Questo vuole essere solamente un ricordo. Un ricordo o un buon compleanno. Non amo fare elegie e perciò gli inusitati complimenti li lascio a chi di dovere. Ciò che mi piaceva di Lucio Dalla era la sua emilianità, quella capacità di coniugare l’eccentricità dell’artista e la normalità dell’uomo. Non ci sono Sunset boulevard in riva al Po, il capriccio del riccone non è considerato bene sulla Via Emilia. Pazienza i capelli colorati e gli orecchini, passi pure una leggera ostentazione di proprietà, magari anche un pò di puzza sotto il naso (non troppa), ma l’uomo deve rimanere ciò che è stato, figlio della terra, delle balere, cantante da fondi e da lambrusco. Da bravo emiliano amava i motori, a cui dedicò quello splendido album che fu Automobili, in cui Nuvolari fu innalzato a eroe al di fuori della bieca realtà, oltre quegli “alberi della strada che strisciano sulla biada, sui muri i cocci di bottiglia si sciolgono come poltiglia tutta la polvere e’ spazzata via.” Pochi sapevano prendersi in giro come Dalla.

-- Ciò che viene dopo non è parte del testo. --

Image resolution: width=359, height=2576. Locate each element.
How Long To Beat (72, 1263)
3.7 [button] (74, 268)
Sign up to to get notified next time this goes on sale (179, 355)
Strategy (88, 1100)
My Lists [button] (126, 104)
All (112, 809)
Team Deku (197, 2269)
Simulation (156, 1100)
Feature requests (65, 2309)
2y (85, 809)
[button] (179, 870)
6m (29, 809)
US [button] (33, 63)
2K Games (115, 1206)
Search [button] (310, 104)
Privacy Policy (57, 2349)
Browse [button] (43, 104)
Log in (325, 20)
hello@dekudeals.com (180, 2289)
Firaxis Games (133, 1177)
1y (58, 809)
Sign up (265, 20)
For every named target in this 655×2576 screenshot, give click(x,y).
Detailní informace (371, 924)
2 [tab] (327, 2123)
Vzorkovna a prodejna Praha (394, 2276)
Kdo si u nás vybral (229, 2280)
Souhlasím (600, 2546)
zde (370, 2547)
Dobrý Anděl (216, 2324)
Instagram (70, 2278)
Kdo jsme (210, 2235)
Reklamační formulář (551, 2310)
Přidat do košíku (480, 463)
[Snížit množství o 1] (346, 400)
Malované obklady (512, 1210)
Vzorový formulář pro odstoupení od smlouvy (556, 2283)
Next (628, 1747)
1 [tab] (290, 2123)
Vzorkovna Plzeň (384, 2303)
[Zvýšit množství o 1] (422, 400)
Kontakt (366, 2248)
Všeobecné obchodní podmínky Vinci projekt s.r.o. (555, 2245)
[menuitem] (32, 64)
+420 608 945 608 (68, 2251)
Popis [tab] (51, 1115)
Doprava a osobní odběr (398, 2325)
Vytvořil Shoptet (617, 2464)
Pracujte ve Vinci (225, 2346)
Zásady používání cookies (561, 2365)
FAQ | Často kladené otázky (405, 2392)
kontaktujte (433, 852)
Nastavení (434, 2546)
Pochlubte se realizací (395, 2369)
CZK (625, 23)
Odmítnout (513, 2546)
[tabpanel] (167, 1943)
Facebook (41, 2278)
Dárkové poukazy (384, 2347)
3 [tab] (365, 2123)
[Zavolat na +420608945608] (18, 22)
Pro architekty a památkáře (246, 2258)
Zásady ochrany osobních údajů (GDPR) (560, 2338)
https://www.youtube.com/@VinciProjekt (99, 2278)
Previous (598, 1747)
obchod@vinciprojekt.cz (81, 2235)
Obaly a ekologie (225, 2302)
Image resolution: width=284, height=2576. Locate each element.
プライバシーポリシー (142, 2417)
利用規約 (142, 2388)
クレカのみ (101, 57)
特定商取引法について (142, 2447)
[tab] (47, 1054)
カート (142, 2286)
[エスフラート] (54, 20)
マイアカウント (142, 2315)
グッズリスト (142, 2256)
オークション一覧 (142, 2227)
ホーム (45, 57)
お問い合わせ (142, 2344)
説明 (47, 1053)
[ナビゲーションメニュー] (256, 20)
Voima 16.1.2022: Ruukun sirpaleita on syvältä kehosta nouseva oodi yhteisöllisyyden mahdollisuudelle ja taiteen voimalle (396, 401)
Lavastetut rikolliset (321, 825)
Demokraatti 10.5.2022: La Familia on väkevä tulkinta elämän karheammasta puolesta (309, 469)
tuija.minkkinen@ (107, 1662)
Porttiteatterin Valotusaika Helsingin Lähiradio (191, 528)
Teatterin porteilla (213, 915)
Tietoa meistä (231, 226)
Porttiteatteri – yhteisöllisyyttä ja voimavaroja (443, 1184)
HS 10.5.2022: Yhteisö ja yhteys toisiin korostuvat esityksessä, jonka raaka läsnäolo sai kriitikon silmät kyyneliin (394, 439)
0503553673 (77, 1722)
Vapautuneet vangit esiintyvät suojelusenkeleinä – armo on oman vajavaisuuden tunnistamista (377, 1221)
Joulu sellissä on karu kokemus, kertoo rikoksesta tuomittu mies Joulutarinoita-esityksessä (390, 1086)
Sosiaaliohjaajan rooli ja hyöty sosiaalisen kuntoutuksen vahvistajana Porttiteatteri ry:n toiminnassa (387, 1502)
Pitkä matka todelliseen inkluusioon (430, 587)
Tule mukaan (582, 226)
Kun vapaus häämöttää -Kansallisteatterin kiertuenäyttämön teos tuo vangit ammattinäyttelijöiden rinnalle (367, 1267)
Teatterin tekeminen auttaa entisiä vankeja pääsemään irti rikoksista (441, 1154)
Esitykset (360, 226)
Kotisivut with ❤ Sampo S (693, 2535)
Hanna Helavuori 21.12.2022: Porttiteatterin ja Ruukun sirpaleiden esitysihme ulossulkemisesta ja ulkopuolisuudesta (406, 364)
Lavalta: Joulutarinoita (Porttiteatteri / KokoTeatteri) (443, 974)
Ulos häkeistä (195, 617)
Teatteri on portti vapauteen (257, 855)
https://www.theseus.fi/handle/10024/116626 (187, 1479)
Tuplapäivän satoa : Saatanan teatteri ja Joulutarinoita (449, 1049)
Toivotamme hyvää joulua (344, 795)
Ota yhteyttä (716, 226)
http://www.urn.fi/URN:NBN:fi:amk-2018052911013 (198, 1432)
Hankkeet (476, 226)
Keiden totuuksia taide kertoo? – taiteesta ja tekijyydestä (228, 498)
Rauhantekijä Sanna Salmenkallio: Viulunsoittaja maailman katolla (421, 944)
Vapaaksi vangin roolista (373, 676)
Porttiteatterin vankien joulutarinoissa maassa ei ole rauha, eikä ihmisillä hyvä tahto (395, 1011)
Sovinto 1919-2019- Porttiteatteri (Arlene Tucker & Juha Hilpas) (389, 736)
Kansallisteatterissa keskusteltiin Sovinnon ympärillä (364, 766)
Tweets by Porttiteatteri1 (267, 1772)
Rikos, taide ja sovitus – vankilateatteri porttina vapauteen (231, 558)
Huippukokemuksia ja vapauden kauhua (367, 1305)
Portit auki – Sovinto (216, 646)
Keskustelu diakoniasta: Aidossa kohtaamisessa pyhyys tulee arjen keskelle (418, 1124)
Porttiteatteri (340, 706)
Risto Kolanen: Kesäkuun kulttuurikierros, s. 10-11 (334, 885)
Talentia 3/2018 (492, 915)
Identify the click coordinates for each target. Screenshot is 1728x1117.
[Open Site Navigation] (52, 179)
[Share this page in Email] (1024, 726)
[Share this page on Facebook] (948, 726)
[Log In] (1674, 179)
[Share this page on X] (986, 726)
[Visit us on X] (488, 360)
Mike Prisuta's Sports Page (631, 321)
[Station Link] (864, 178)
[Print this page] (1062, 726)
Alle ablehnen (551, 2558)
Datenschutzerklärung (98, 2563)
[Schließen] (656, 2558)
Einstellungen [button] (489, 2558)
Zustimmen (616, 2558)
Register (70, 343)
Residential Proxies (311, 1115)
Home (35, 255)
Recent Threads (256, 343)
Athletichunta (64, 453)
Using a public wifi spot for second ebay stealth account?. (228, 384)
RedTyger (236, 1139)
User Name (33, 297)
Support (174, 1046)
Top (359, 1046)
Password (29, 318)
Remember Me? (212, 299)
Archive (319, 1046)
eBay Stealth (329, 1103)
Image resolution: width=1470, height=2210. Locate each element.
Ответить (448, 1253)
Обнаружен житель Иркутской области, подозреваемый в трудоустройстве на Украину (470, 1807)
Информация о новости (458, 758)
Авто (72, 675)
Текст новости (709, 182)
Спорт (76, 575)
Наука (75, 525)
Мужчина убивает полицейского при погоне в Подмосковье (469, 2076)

Lui, che bello proprio non era, cantò in quel capolavoro che è Com’è profondo il mare: “Intanto un mistico forse un’aviatore inventò la commozione e rimise d’accordo tutti i belli con i brutti con qualche danno per i brutti che si videro consegnare un pezzo di specchio così da potersi guardare.”

Allora Buon compleanno, chiunque tu realmente fosti.